The tower is more interesting, though it is only an incomplete fragment. The lower stage is of stone built in dark and light courses, with a large sunk recess on each side. On the west side is a fine doorway built of alternate courses of white marble and serpentine, and there are small circular windows in the cardinal sides just above the lowest stage. Above these the whole is a plain mass of brickwork, of which a very small portion only seems to be original. This tower is no less than fifty-two feet in outside diameter, and its lowest stage is finely groined, with no provision for the passage of bells. It might almost as well have been intended for a baptistery as for a tower! It stands close to the north side of the choir, and by its side is a rather fine doorway leading into the transept, with a good deal of late Gothic sculpture and architectural detail. There are niches and figures in the jambs and round the arch, the Coronation of the Virgin under the latter, and figures of the Annunciation stuck against the wall on either side in a very haphazard fashion. The strange contrast in style between these two doorways will be seen in the illustration which I give. Here we have, side by side, examples of the most pronounced kind of two national styles of Gothic; the door into the tower being as clearly Italian in its beautiful colour and refined simplicity, as that into the church is German in its cleverness, want of repose, and hard angularity of detail.

The only other old churches I could find in Udine were San Giacomo and that of the Ospidale.
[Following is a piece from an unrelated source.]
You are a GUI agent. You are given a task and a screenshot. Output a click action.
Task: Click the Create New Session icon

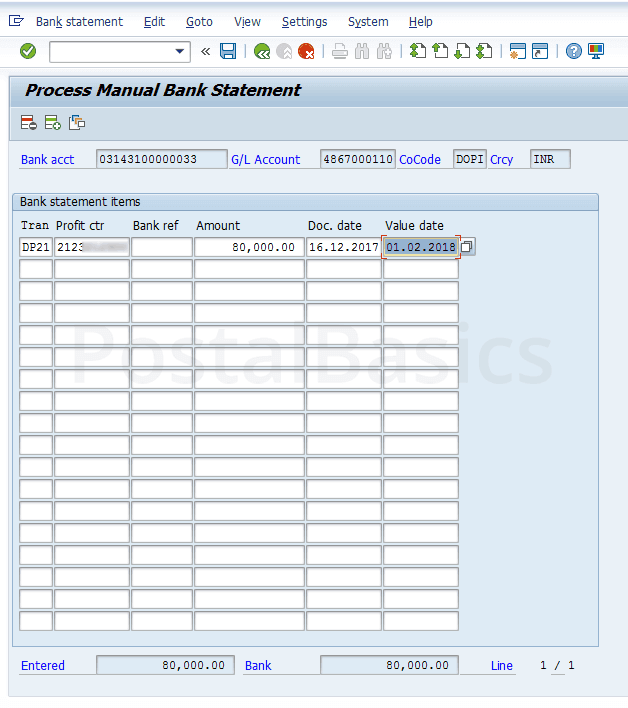point(517,51)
The former is modernized, but retains an early square brick belfry, arcaded below, and with simple pointed windows of two lights above. The church of the Ospidale is also modernized. The façade has a gable with an old brick eaves-arcade, and the only too common feature of a large circular window inclosed within a square border.

A picturesque Renaissance well-canopy (dated 1487) over the Fonte di San Giovanni was the only other feature I could find worth sketching or making a note of; and having seen everything, I took the railway on again to Venice.

The views of the Friulan Alps, under which one travels for some distance, are very exquisite. We passed Conegliano, where I once left the railway for a journey through the heart of the Dolomite country to Cortina d’Ampezzo, and, to my regret, hurried past Pordenone, having forgotten that at any rate a tall brick campanile was there, which seemed to promise some reward to the visitor. It is of plain arcaded brickwork below, and the upper stage is slightly battered out with very tall machicoulis, from within the parapet of which a smaller octagonal stage rises, covered with a low spire. The whole composition as one sees it from the railway is unusual and very good, and recalls just a little the campanile of the Palazzo Publico at Siena.

CHAPTER X.

“With all its sinful doings, I must say
That Italy’s a pleasant place to me,
Who love to see the sun shine every day,
And vines (not nail’d to walls) from tree to tree
Festoon’d.”
Beppo.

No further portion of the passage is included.